Ci sono poi anomalie ancora più evidenti, come ricordava Brunetti nella relazione:

L'Italia è l'unico paese europeo dove si praticano condizioni di credito così differenziate a seconda delle aree geografiche; nel sud esistono già le "gabbie creditizie", cioè un differenziale dei tassi (intorno ai tre punti in media) a seconda della collocazione geografica delle aziende.

Sui depositi, le aziende di credito pagano un interesse più basso che al nord. A un costo del denaro più alto si accompagna una minore remunerazione del risparmio.

Le banche impegnano al sud solo il 50% del risparmio raccolto, contro una percentuale dell'80% del centro-nord.

Le aziende di credito al sud conce-dono fidi bancari a fronte di garanzie reali pari in media al 90% del valore del credito concesso: nel centro-nord le garanzie richieste coprono percentualmente il 55% del credito accordato.

Si sostiene che i più alti tassi del sud siano dovuti ai maggiori rischi. Poiché il rischio Mezzogiorno è dovuto a una serie di fattori, molti dei quali esulano dalla responsabilità delle imprese, non si capisce perché tale rischio deve essere accollato solo sulle loro spalle.

A qualunque banca si rivolga, l'im-prenditore viene prima valutato come "meridionale", partecipe cioè di un contesto difficile, e poi come specifico operatore economico.

Ma se le banche considerano le capacità soggettive dell'imprenditore non sufficienti ad annullare o a ridurre il "rischio ambientale", allora di questo rischio si devono fare carico anche altri soggetti.

Perciò occorre istituire un "fondo rotativo di assicurazione per il credito del Mezzogiorno", che potrebbe essere alimentato con risorse delle fondazioni bancarie.

c) La crisi che ha coinvolto, anche con aspetti drammatici, i principali istituti del Mezzogiorno induce ad alcune considerazioni.

La prima considerazione è che la struttura creditizia meridionale ha ragione di esistere autonomamente solo se è uno strumento dell'economia meridionale e, come tale, strettamente legata alla medesima. Dal concetto di essenzialità deriva anche la sua strategia generale e conseguentemente la sua organizzazione, che deve tendere alla creazione di management e di specialisti. (Del resto quale mezzo migliore per fare emergere le grandi energie delle quali è così ricca l'Italia meridionale?).
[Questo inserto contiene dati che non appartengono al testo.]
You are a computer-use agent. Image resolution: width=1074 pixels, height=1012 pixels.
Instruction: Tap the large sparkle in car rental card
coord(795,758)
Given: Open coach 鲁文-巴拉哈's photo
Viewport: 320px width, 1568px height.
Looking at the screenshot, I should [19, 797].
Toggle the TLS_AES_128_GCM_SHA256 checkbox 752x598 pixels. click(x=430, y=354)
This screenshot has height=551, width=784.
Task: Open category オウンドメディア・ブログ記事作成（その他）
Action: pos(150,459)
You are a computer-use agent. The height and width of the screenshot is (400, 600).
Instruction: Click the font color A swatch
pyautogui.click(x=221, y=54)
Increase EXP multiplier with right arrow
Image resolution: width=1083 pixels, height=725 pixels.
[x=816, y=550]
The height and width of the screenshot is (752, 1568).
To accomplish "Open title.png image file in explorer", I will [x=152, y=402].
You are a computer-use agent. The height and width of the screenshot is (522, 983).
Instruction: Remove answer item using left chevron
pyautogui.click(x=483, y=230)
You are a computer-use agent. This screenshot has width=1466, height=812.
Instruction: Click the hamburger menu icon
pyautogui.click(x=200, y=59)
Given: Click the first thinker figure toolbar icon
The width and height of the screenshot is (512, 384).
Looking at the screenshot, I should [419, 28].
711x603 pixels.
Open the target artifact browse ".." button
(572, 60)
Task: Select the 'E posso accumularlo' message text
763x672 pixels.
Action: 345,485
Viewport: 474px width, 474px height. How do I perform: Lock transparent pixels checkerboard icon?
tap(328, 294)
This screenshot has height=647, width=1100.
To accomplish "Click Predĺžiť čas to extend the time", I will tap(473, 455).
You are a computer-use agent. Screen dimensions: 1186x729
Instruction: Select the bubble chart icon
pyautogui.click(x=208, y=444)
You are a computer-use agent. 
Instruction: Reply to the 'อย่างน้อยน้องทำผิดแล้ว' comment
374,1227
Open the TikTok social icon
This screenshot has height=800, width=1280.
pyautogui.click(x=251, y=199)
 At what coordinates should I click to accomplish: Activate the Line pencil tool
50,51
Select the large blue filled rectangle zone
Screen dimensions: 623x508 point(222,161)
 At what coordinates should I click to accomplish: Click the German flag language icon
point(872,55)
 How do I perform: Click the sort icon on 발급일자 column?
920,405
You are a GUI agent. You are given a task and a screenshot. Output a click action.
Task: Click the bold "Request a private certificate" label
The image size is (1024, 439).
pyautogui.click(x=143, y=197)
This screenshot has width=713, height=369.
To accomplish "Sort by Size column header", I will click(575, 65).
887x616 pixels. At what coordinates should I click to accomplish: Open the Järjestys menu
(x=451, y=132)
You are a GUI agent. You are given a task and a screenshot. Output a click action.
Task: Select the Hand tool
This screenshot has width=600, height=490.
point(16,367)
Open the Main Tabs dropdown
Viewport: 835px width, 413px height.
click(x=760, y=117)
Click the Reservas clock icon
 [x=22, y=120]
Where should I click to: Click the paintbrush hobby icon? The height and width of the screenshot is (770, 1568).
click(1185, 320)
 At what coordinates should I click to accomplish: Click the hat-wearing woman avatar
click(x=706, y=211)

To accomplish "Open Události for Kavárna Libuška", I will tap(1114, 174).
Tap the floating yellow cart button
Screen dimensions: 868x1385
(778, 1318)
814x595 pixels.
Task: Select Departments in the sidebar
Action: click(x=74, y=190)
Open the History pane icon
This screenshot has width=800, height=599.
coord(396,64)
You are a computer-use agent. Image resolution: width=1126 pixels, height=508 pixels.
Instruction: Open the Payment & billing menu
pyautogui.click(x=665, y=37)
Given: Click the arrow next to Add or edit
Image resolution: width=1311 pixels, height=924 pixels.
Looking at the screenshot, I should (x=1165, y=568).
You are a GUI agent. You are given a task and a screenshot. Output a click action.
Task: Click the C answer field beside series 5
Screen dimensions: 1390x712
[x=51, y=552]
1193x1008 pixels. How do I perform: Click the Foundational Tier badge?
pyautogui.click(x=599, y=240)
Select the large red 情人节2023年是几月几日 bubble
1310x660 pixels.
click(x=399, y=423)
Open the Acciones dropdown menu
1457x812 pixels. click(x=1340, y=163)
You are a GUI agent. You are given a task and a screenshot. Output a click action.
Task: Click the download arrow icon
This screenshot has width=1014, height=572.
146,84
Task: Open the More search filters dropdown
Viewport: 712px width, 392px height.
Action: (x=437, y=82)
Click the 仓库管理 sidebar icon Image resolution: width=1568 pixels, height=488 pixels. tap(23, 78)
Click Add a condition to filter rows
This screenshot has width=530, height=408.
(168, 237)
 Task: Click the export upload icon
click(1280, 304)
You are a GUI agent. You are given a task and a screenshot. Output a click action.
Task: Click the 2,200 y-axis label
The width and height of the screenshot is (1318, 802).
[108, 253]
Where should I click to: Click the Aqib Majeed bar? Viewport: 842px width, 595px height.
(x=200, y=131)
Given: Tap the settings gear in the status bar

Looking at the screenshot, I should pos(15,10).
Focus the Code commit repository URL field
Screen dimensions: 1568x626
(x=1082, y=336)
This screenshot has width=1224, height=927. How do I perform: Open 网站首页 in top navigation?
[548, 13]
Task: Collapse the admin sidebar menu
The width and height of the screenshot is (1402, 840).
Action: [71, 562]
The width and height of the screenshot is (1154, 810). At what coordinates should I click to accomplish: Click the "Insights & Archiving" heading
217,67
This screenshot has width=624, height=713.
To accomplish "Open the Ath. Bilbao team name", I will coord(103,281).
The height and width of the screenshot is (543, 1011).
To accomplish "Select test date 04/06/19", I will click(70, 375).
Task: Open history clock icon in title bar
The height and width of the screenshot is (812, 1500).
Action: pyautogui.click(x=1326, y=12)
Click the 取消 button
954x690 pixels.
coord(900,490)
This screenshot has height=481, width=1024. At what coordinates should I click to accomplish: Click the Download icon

La seconda considerazione riguarda il concetto di redditività bancaria. Non ci stupiamo che le banche del sud rilevino difficoltà di gestione che si traducono in termini patrimoniali ed in termini di conto economico, perché tale situazione rappresenta la situazione generale dell'economia meridionale; riteniamo al contrario non coerenti con i loro fini e con i loro compiti, istituti di credito che operano in zone economi-camente disastrate, i quali presentano risultati largamente positivi, perché questi istituti dimostrano in tal modo di godere di profitti di posizione e di congiuntura che vanno molto al di là del giusto reddito di impresa che l'impresa bancaria deve generare.

La banca, per i suoi fini e perché agisce a monte del processo economico e questo processo accompagna e condiziona, deve essere giudicata per l'efficacia esterna del suo operato, oltre che per il risultato annuale del suo conto eco-nomico.

Ciò non vuol dire che non valgano le sane regole del conto economico, che sono valide per qualsiasi tipo di azienda. Vuol dire semplicemente che il conto economico non è il solo metro di valutazione di un istituto, dell'opera del suo consiglio di amministrazione, dei suoi dirigenti, dei suoi funzionari e dei suoi addetti.

Ma la situazione diventa patologica quando al mancato esercizio di un ruolo si somma il cattivo andamento del bilancio: ed è questa la situazione attuale del sistema del credito meridionale.

Da queste brevi note emerge l'importanza della sfida che deve affrontare non solo la nuova classe dirigente meridionale, ma l'intero Paese.

E' una sfida che ha in sé una grande carica ideologica, non nascondiamocelo. Ma io credo,che dobbiamo ridare il giusto valore a queste parole.